Types of Responsible Investing
An increasing number of investors are looking beyond returns and cost to satisfy their criteria for a “good” investment. Today, investors want their money to do more than fuel their own personal goals. They want to promote social and environmental change. According to The Forum for Sustainable and Responsible Investment, Socially Responsible Investing (SRI) accounted for more than $1 out of every $4 under professional management in the U.S., as of the end of 2017. That’s over $12 trillion in assets!

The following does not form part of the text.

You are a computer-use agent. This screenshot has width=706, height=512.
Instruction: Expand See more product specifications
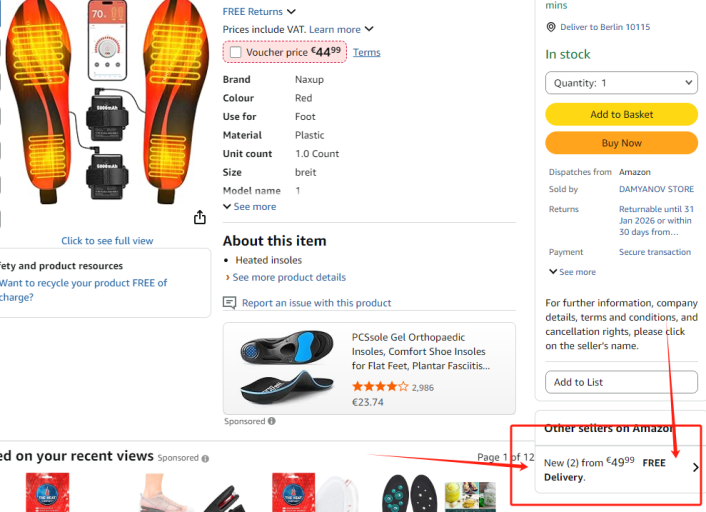tap(250, 207)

So, what’s up with all the jargon?
There really is a difference between some of the words and acronyms used to describe Responsible Investing (largely referred to as the catch-all term for impact investing). Responsible Investing, as a whole, seeks to create positive, measurable social and environmental impact along with a financial return.
ESG
ESG refers to the environmental, social, and governance practices of an investment that may have an impact on performance. What the heck does that mean? Simply put, ESG investors just look at these factors when they’re judging investments because they know it affects performance. It does NOT mean that ESG investors are actively eliminating companies that exhibit negative ESG characteristics. (We’ll get to that). ESG investing is the tip of the responsible investing iceberg.
SRI
Socially Responsible Investing (SRI) calls ESG investors’ bet, and raises them. SRI investors not only say that ESG factors affect performance, they go one step further by also actively eliminating or selecting investments based on specific ethical guidelines. While ESG investors say that maximizing returns is the most important priority (and ESG factors play a role in returns), SRI investors say two priorities are equally important: achieving investment returns and having a positive social and environmental impact.
What about performance?
The recent growth of ESG and SRI investments is, in part, attributed to evidence that investing in “good” companies doesn’t necessarily mean sacrificing returns. So, you can have your cake and eat it too! In 2015, Deutsche Asset & Wealth Management and Hamburg University found that the majority of responsible investing studies show a positive correlation between ESG standards and corporate financial performance. We at Cove Planning think if you can achieve your financial goals and make a positive difference in the world, then why not do both!
How to invest
There’s no shortage of ESG and SRI investments out there, and it’s important to understand the differences before you embark on your search. For investors trying to keep costs low, consider exploring passive Exchange-Traded Funds (ETFs) with a focus on ESG or SRI. Many asset managers also offer actively-managed mutual funds with an eye towards social responsibility.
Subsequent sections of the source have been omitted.